This limited choice between two opposed extremities – i.e. forgiveness and revenge – presupposes ‘a fundamental suspicion of human nature’ (gegründet auf dem fundamentalen Misstrauen in die menschliche Substanz) (DTB, 6).
Arendt's approach is highly idiosyncratic: she associates the very Christian notion of reconciliation not with Christianity but with Judaism. According to Arendt, the Jewish notion of reconciliation stipulates human beings who act and sometimes act unjustly, but it does not posit a ‘poisoned humanity’ (keine vergifteten Menschen) (DTB, 7). The term ‘poisoned humanity’ refers to the sinful motivation of the ‘old Adam’ which Pauline theology contrasts with the salvation achieved through belief in Jesus Christ (i.e. the new Adam). Clearly, Arendt here wishes to emphasize action and not inner motivation (i.e. an inner motivation determined by the extremities of either sin or salvation). In other words, a Christian form of politics that is based on the alternative of either forgiveness or revenge focuses on a predetermined inner motivation, whereas Judaism's concern with reconciliation allows for a non-foreclosed, open-ended form of intersubjectivity that is premised on the unpredictable, and not to be prejudged, nature of action.
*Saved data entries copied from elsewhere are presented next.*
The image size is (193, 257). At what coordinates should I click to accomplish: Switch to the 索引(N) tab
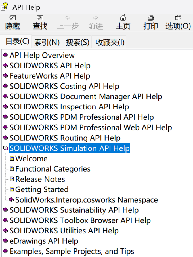coord(47,43)
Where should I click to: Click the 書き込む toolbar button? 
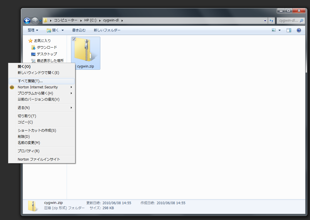pos(79,30)
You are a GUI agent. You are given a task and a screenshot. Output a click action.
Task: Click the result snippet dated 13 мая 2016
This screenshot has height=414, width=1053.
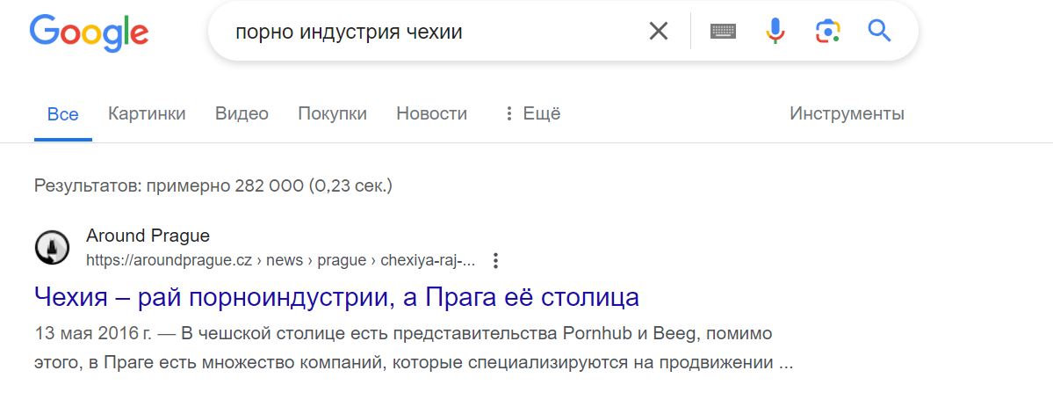point(414,348)
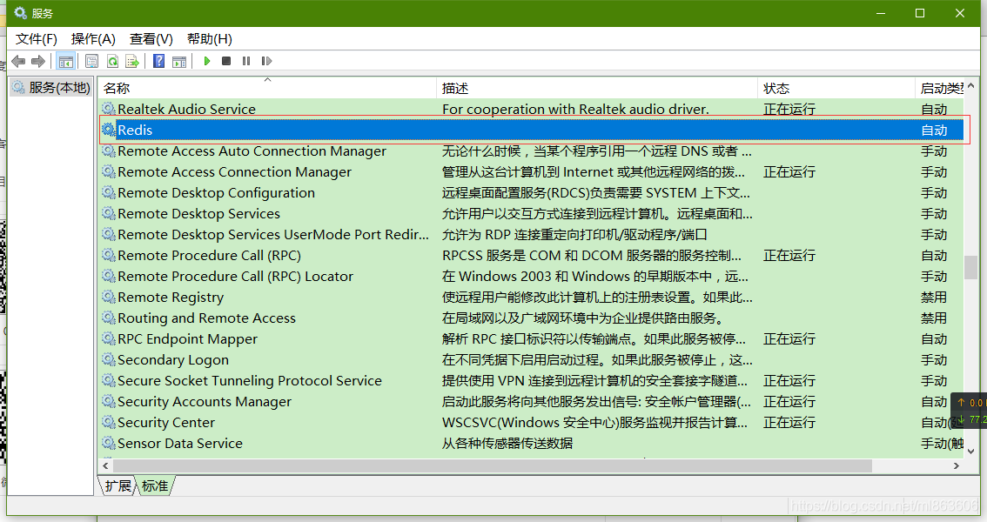This screenshot has height=522, width=987.
Task: Switch to the 扩展 tab
Action: click(x=118, y=486)
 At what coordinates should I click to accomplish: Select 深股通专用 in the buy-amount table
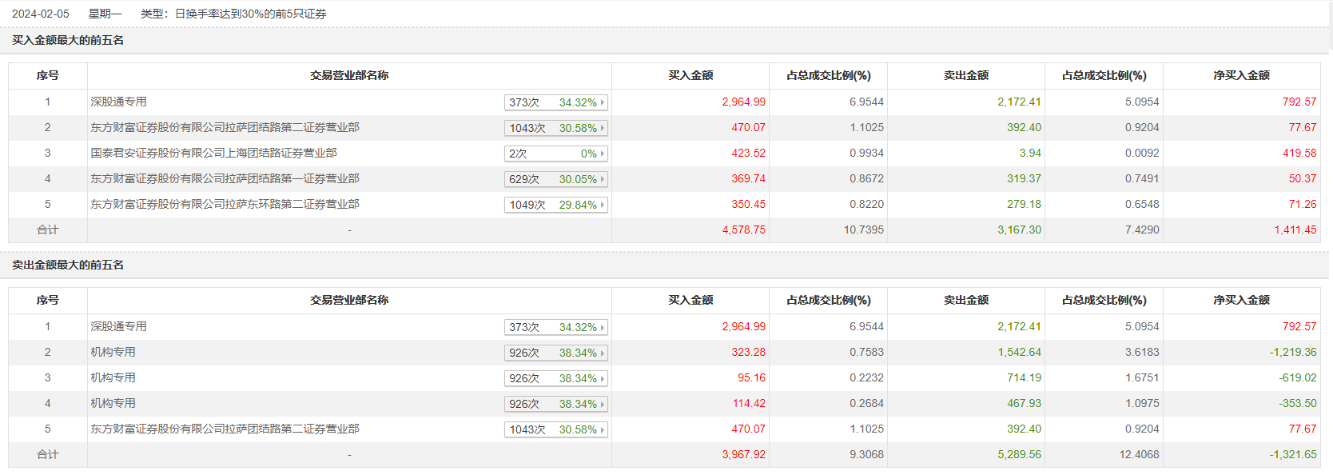(118, 102)
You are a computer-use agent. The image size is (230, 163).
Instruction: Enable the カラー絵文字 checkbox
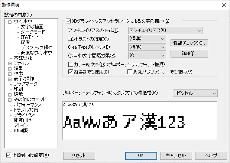click(x=71, y=65)
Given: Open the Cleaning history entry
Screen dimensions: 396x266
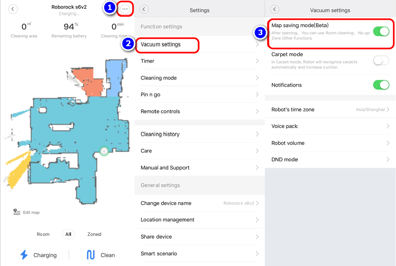Looking at the screenshot, I should click(200, 134).
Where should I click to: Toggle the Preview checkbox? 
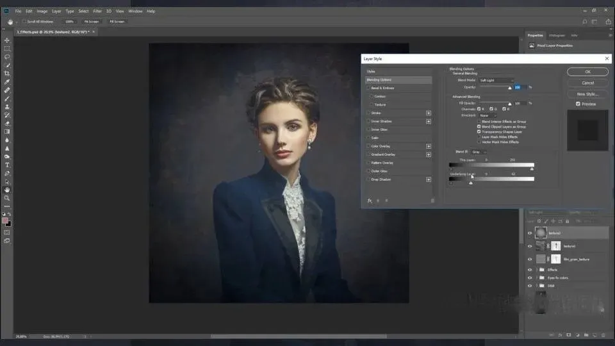578,104
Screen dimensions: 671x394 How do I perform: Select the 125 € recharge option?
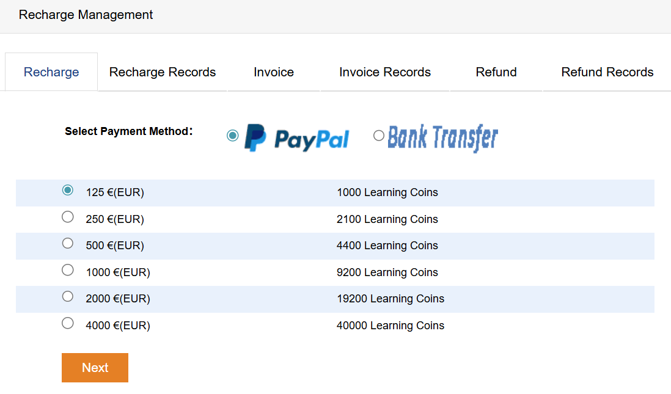coord(68,190)
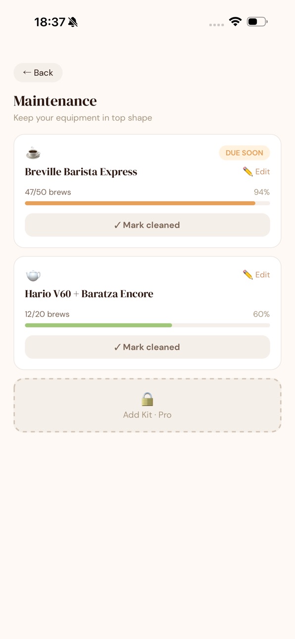Tap the Add Kit · Pro label
The height and width of the screenshot is (639, 295).
click(x=148, y=415)
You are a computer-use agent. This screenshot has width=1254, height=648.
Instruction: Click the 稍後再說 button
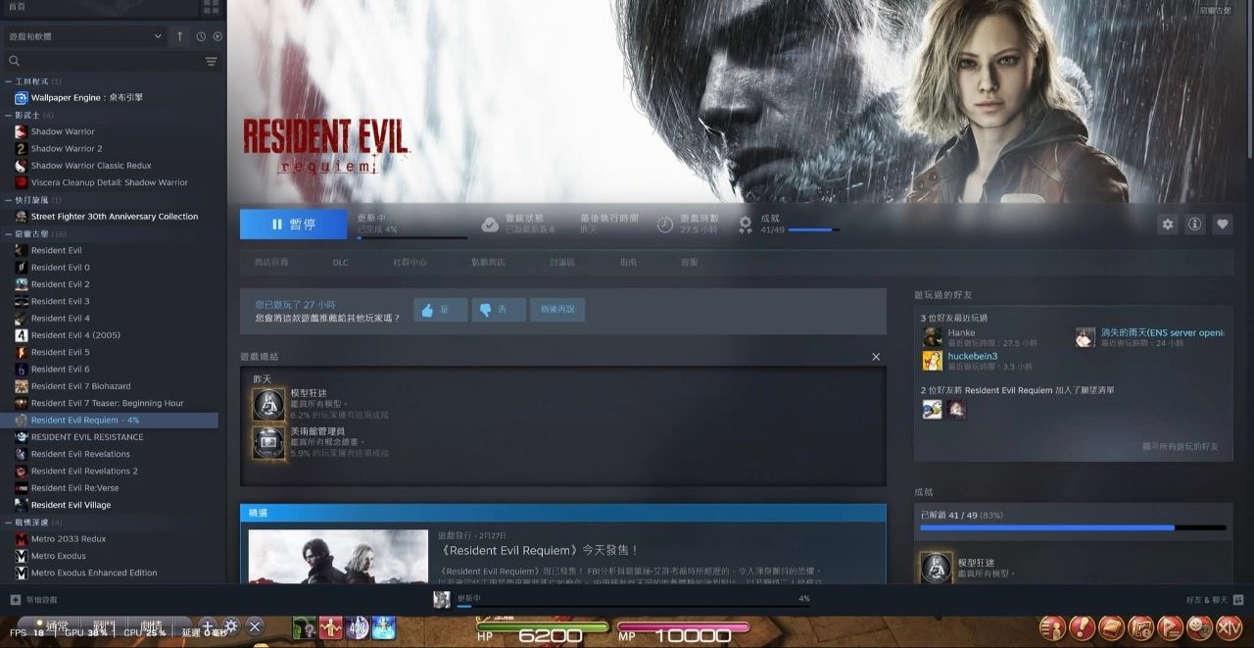click(x=556, y=310)
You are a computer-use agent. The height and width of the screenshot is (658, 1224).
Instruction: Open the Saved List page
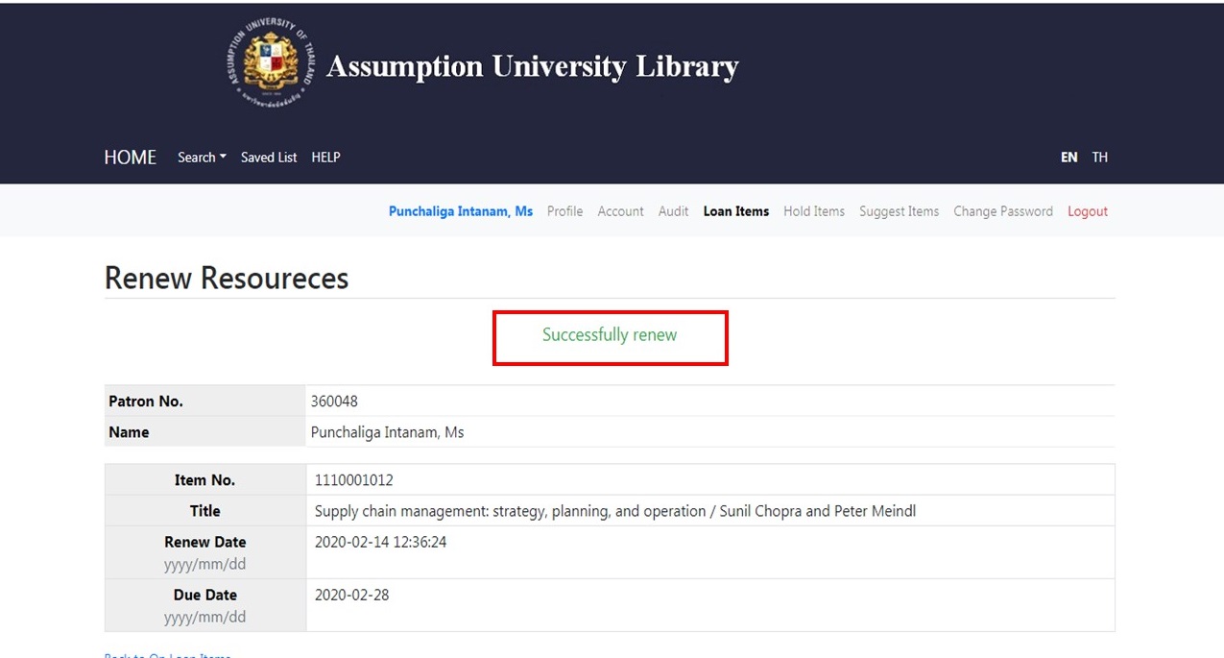coord(269,158)
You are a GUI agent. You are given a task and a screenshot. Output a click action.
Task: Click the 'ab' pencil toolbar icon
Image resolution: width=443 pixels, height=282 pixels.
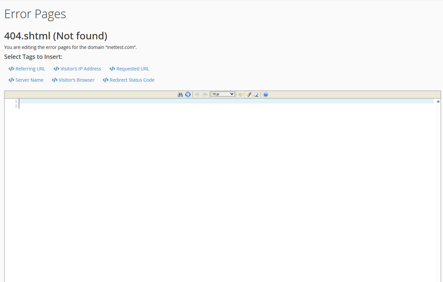click(x=241, y=95)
It becomes amply clear that Arendt attempts to differentiate actions from inner motivations when we read her appraisal of Christianity's significance for propounding her theory of action. Arendt does not dismiss Jesus’ teaching of forgiveness as hostile to human diversity. Indeed, in The Human Condition Arendt relates Jesus’ notion of forgiveness to her understanding of politics as action and natality. Whereas revenge is predictable, forgiveness is the radically new: ‘In contrast to revenge, which is the natural, automatic reaction to transgression and which because of the irreversibility of the action process can be expected and calculated, the act of forgiveness can never be predicted’ (HC, 241).2 She values Christianity's teaching about forgiveness, precisely because it is the sine qua non for the unpredictability of actions. Actions are ‘unpredictable’ as well as ‘irreversible’. This is why we can only act if we know some unpredictably wrong actions can be remedied through the act of forgiving:
2 Arendt in fact links Jesus’ notion of forgiveness to the Jewish concept of t’shuvah: ‘The original meaning of aphienai is to “dismiss” and “release” rather than “forgive”; metanoein means “change of mind” and – since it serves also to render the Hebrew shuv – “return”, “trace back one's steps”, rather than “repentance” with its psychological emotional overtones; what is required is: change your mind and “sin no more”, which is almost the opposite of doing penance’ (HC, 240 footnote 78).
Without being forgiven, released from the consequences of what we have done, our capacity to act would, as it were, be confined to one single deed from which we could never recover; we would remain the victims of its consequences forever, not unlike the sorcerers apprentice who lacked the magic formula to break the spell. (HC, 237)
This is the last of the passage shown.